At the beginning of the summer, Phillips sold a work in London by Lynette YIADOM-BOAKYE for just over a million dollars and $430,000 above its high estimate. Twenty minutes later, Marlene DUMAS was in the spotlight with a canvas that fetched $1.5 million… three times the low estimate (Losing (Her Meaning), Phillips, 27 June 2019). A feminine success that triggered the headline Female painters steal the limelight at Phillips contemporary evening sale in London in The Art Newspaper the following day (Anny Shaw, 28 June 2019).

Clearly a whole range of art market players, including journalists, critics, researchers, curators, auctioneers and collectors, are increasingly focusing a spotlight on a vast wealth of neglected and undervalued female creation in art and auction history.

Although prices appear to be levelling out over time, the reality of the figures proves that there is still an abysmal gap between male artists and female artists in terms of their relative economic performances. An analysis of the top 5 sales turnovers generated over one year (between July 2018 and June 2019) by each sex shows that Jean-Michel Basquiat’s economic performance is five and a half times that of Jenny Saville, the top-selling female Contemporary artist over the 12 month period.


Top 5 auction turnovers (July 2018 – June 2019)

Men Turnover                                        Women Turnover

Jean-Michel Basquiat – $157.2m             Jenny Saville – $28.8m

Jeff Koons$111.8m                                 Cecily Brown$28.5m

Kaws – $93.6m                                            Julie Mehretu – $9m

Christopher Wool$77m                         Dana Schultz$8m

George Condo – $45.7m                               Marlene Dumas – $7.8m

By 2018, the Contemporary British painter Jenny SAVILLE emerged as the highest-priced living female artist on the market when her Propped fetched a new personal record of $12.5 million at Sotheby’s on 5 October 2018. A month later, her living male compatriot David HOCKNEY scored a new personal auction record of $90.3 million for his Portrait of an Artist at Christie’s on 15 November 2018.

Hockney is considerably older and is considered Post-War (born in 1937), but the valuation gap of nearly $80 million between the best result for a living male artist and the best result for a living female artists last fall was nonetheless colossal. The gap widened even further in 2019 as the record for a living male artist was revised to $91 million last May when Jeff KOONSRabbit sculpture was sold at Christie’s in New York.

The ranking also shows that the overall turnover of the five most successful female Contemporary artists ($82.1 million since the summer of 2018) represents approximately half of Basquiat’s total sales revenue over the same period and $11.5 million less than the 40-year-old Kaws.

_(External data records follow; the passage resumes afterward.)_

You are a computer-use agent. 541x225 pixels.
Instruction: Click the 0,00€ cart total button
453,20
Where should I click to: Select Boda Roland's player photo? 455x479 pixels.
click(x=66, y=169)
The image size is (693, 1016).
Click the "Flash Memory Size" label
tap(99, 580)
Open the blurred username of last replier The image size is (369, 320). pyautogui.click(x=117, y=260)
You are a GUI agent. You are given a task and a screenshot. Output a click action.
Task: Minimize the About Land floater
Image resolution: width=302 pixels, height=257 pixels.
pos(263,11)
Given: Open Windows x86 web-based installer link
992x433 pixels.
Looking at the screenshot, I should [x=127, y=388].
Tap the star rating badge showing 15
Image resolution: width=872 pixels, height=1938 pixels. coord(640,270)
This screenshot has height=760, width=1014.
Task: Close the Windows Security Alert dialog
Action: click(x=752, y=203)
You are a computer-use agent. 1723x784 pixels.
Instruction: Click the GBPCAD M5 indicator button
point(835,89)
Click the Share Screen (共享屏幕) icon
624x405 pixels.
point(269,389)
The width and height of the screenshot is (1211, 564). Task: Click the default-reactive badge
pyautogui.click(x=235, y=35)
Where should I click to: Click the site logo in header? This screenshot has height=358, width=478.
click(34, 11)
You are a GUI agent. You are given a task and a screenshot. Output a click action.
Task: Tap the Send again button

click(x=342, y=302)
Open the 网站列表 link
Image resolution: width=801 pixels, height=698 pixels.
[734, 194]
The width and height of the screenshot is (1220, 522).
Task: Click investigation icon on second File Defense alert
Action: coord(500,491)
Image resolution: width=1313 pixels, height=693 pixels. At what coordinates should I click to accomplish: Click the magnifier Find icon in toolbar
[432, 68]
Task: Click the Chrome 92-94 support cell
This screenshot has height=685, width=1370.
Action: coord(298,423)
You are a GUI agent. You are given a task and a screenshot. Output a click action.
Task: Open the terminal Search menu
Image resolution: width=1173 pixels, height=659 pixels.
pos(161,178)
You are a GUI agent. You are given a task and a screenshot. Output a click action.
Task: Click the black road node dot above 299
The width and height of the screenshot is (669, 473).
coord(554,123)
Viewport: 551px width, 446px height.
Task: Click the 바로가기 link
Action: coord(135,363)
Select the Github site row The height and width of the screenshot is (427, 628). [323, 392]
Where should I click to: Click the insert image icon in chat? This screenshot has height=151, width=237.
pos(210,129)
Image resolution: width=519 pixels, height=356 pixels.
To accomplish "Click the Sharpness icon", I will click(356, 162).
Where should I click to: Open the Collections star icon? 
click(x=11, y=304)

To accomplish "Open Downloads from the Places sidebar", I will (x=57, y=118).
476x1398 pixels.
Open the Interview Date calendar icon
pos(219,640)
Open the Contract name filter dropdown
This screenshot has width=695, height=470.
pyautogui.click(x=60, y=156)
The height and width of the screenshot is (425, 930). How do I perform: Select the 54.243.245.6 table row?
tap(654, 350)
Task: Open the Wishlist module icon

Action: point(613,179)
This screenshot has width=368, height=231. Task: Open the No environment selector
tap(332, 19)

Market players are aware that an adjustment needs to occur and that everything starts with visibility. These abysmal price differences result from a lack of recognition of women artists in art history and in museum collections.

A recent study by the Public Library of Science has revealed that in the permanent collections of the 18 leading American museums, 87% of the exhibited works were created by men (and 85% by white men). Although the participation of women artists in major museum exhibitions is slightly up, their presence in auction sales catalogues is still very minimal: the catalogues for Christie’s next Contemporary Art sale (21 September 2019 in Shanghai) has only two women among the 30 artists in the sale.